The maelstrom was even worse down in the realm of images and data streams. Without years of practice under Virginia’s tutelage, he would have been instantly lost in the noise.
He sifted, looking only for the vision-processing centers. The really important stuff— vectors and mechanical status reports and course data— he did not even touch. Probably, he would do more harm than good if he tried to help there. But he could give Carl and the others a better view of what was happening. That much was within his ability, he figured.
He called up the section of JonVon’s memory that was reserved for his own work, reciting his secret access code.
Simon says, open Kelley.
The response actually seemed to take a few milliseconds, showing how busy the processor was.
Good afternoon, Dr. Lintz. I have news to report on the state of the newest experiments. The clone chambers are operating nominally. There is—
Not now, he interrupted. Override all but basic life-function maintenance. Transfer other resources to processing incoming data into clear images and displaying them according to following formats.
He to envisioned the console before him, and “dived” in with his mind,
tracing pathways and naming throbbing electronic blocks for JonVon to access. The data streams were almost total chaos to him, but working with JonVon seemed to open up possibilities. It gave him a glimpse— or so he often thought— at the wonders Virginia dealt in, as surrogates for the share of infinity that could never be hers.

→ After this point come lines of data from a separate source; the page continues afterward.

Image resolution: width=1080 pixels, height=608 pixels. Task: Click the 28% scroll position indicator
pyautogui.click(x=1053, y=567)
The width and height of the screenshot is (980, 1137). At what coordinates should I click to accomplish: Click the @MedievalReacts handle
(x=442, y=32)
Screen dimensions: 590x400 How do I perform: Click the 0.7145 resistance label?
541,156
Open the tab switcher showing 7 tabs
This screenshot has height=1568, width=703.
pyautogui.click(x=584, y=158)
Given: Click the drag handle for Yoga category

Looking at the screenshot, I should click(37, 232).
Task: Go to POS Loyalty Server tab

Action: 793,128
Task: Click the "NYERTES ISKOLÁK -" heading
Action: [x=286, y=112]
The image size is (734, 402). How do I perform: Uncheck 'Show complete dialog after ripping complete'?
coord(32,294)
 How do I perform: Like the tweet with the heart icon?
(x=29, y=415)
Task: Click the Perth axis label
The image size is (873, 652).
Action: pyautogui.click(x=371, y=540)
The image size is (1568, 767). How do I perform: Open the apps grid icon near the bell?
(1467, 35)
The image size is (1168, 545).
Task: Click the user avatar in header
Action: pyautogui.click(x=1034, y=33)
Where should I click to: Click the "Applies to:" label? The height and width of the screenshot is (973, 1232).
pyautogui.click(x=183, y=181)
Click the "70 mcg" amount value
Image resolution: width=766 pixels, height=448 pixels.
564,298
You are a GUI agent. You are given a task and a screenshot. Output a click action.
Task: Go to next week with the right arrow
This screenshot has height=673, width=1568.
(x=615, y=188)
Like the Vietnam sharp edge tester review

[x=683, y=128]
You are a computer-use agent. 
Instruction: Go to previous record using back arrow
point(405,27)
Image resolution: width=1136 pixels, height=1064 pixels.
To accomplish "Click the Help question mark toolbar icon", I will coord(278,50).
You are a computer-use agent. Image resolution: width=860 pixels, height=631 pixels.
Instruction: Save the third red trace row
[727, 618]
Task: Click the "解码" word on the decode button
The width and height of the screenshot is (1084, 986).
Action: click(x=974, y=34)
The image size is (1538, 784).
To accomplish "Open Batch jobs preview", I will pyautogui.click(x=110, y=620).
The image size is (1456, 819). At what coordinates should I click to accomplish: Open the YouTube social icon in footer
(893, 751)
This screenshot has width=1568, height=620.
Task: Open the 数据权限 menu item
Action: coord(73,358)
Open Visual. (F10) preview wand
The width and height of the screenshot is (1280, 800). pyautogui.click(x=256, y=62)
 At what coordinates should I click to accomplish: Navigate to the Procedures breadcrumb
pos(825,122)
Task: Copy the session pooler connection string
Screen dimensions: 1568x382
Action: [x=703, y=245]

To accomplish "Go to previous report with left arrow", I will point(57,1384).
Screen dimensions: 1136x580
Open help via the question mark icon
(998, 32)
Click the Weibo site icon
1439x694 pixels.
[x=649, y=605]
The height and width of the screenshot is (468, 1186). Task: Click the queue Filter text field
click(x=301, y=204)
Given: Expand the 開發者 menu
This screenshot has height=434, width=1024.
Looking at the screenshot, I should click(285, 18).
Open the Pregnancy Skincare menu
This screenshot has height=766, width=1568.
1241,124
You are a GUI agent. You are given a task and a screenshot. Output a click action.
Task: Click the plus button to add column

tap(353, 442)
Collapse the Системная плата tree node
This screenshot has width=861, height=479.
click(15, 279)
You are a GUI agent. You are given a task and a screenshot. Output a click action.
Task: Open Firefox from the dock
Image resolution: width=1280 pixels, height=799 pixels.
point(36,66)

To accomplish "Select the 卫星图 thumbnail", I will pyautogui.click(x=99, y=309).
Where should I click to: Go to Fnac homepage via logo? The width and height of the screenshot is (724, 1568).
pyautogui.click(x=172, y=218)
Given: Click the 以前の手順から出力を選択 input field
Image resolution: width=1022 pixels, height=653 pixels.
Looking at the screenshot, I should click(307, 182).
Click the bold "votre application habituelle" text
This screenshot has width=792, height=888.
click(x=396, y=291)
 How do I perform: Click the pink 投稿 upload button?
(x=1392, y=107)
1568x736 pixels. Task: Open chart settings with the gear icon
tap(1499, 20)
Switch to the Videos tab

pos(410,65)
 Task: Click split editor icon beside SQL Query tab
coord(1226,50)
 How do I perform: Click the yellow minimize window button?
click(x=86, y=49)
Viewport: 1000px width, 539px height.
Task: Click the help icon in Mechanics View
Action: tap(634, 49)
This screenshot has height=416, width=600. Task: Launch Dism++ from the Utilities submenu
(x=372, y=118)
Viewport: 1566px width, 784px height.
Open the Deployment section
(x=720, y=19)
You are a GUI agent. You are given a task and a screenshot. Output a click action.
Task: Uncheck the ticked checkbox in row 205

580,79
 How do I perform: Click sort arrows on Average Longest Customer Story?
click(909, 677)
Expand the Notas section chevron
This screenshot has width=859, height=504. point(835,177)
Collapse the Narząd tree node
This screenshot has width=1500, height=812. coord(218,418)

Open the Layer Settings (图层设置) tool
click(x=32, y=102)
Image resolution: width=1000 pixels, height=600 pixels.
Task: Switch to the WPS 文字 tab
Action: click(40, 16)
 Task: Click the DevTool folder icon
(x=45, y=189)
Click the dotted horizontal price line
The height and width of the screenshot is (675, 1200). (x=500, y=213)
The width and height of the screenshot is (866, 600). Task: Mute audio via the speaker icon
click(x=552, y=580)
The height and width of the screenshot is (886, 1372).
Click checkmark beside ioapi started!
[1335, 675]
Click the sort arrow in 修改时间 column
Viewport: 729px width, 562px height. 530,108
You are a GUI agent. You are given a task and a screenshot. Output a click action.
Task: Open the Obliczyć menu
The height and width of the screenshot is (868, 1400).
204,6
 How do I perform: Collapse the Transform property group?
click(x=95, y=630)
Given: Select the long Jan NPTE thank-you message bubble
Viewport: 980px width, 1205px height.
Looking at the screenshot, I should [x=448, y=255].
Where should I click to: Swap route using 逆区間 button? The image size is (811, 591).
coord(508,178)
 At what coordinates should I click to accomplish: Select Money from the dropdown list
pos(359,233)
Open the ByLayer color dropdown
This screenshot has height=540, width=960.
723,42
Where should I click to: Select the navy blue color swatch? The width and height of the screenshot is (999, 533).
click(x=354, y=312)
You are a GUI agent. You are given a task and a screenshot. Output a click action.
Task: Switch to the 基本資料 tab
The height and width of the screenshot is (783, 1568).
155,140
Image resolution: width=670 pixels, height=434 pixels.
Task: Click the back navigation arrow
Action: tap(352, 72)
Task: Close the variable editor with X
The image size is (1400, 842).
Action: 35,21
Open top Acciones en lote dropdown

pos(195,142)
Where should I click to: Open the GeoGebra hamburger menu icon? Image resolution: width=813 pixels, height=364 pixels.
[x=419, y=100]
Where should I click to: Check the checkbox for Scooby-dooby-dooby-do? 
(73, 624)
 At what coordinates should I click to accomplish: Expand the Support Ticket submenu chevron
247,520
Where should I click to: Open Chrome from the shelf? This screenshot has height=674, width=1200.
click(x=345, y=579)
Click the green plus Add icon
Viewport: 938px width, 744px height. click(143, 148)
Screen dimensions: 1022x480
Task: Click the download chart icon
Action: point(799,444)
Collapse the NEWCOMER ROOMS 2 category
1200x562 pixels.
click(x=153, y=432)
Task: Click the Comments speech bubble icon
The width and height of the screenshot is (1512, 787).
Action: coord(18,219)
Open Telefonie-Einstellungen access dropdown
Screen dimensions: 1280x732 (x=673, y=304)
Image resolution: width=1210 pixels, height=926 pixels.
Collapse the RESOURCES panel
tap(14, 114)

Bad topic. Concentrate, you old fool!
The seared, tumbling cameras on probe A were still transmitting. If only he and JonVon could time and phase the tumble… access the probe and have it send views in quick pulses…
Yes! Clever machine. Mama taught you well.
Gradually, over the course of seconds, the blur resolved, flickered, steadied. He saw that the fiery torch of the Earth ship had been left behind, its flare no longer burning bright.
The breaking tether took it by surprise. He realized that the Earth vessel had not been able to track pieces flying in such suddenly altered directions. One of the sections was now streaking toward the Care Package at an oblique angle, even faster than before.
“It was only trying to defend itself!” someone cried out in the audience. “We must’ve activated a meteoroid defense!”
Another observer agreed. “We have to terminate this stupid interference. Let it come in as its designers planned. Anything we to will be like savages interfering in a complex machine they don’t understand. It’ll only bring disaster!”
There was a rumble of agreement, but Saul could sense, beyond current after current of settling data, the distinctive flavor of triumph from Virginia.
“Got you!” he heard her whisper, from not far away. Briefly, he turned his head and tried to look at her. But the pulsing neural tap and his natural vision system clashed, threatening him with a wave of vertigo. He closed his eyes again and concentrated on stabilizing the image for Carl.
“That’s it,” he heard the spacer mutter behind him. “Easy goes it, Andy, Virginia… try to lock gently at the base of those spinnerets. Then, Lani, help Virginia tap into the thing’s computer. Find out why it hasn’t initiated contact yet.”